In the case of India, many political leaders such as Rahul Gandhi and several other Congress party officials were alleged to be victims of the spyware. Election Strategist Prashant Kishor was also alleged to be one of the many high-profile victims of the spyware. However, this does not end here; there are many other lesser-known social workers, legal professionals, and artists who were also targets of the spyware.

A notable name, who was also allegedly a victim of Pegasus was Father Stan Swamy, a noted tribal rights activist who fought for tribal rights and upliftment of downtrodden communities. These instances of rampant state surveillance necessitate strong privacy laws which have been rightly put by Justice D.Y. Chandrachud as “creating a regime requires a careful and sensitive balance between individual interests and the interests of the State”

Potential solutions for excessive state surveillance and conclusion

With regards to privacy laws in India, we do not have a law in force that exclusively deals with privacy and how data should be handled.

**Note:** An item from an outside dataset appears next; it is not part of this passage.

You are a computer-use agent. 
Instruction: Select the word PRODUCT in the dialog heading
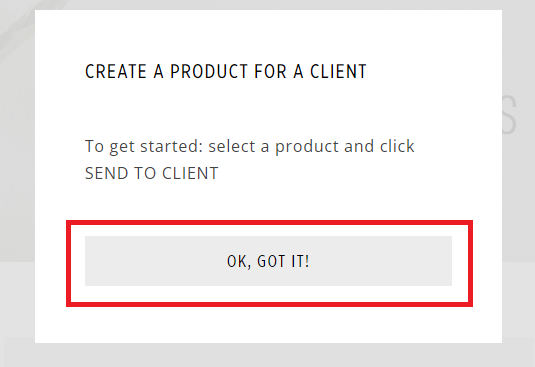(x=209, y=72)
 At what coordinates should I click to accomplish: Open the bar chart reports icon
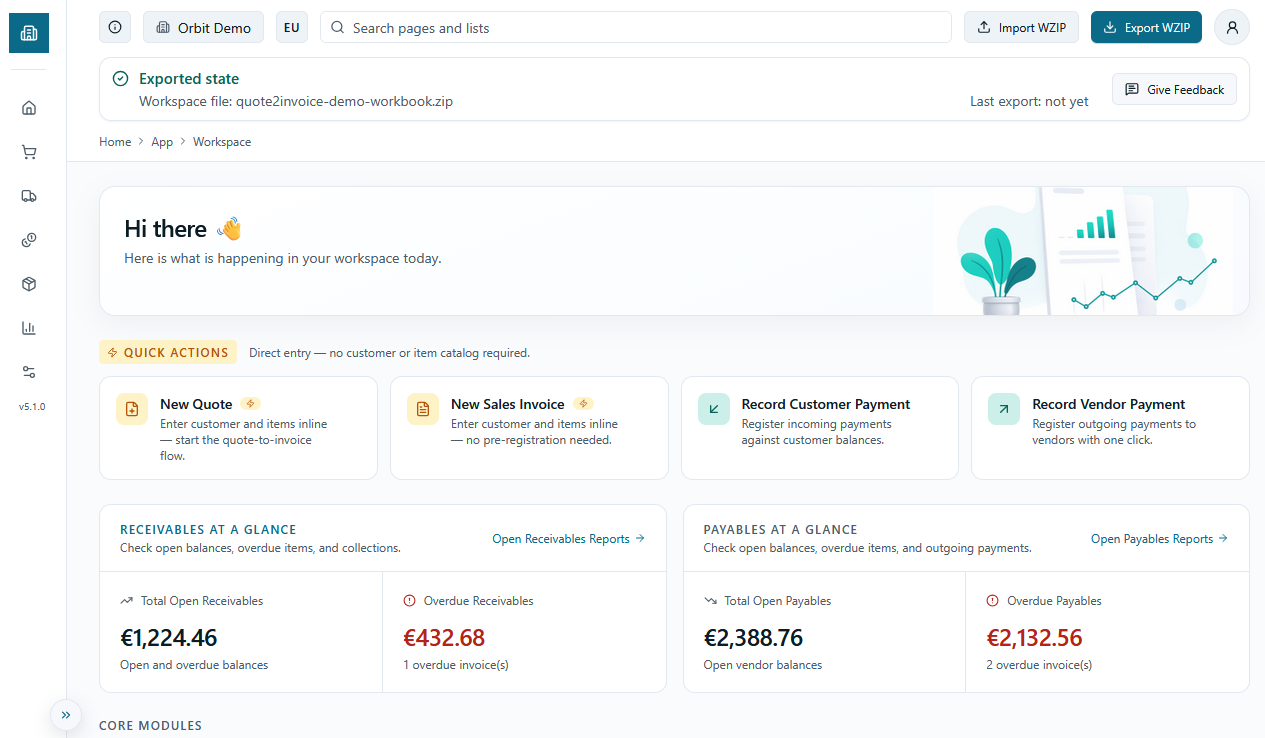(x=29, y=328)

However, a law which exclusively deals with the same was proposed, viz, the Personal Data Protection Bill (the Act), which had some pros like operating procedures for companies who handle data, but the bill also had its fair share of cons, most of which related to excessive exemptions being given to the Government from the ambit of the said Act.

Due to these reasons, the Personal Data Protection Bill had been given to a Joint Parliamentary Committee for further improvement, but despite being refined by the Parliamentary committee for a significant amount of time, the Personal Data Protection Bill still carries its flaws, which are now even more concrete, with a much larger amount of leeway given to government and its associated agencies from the ambit of said Act, while increasing penalties for private companies.

All these instances necessitate a thorough look at the present nature of state surveillance, which should be reformed appropriately on a war footing. One could only imagine what would happen if the delicate and acceptable borders of surveillance are crossed and it is turned into a tool for oppression, making the much-feared world of the novel 1984 a reality.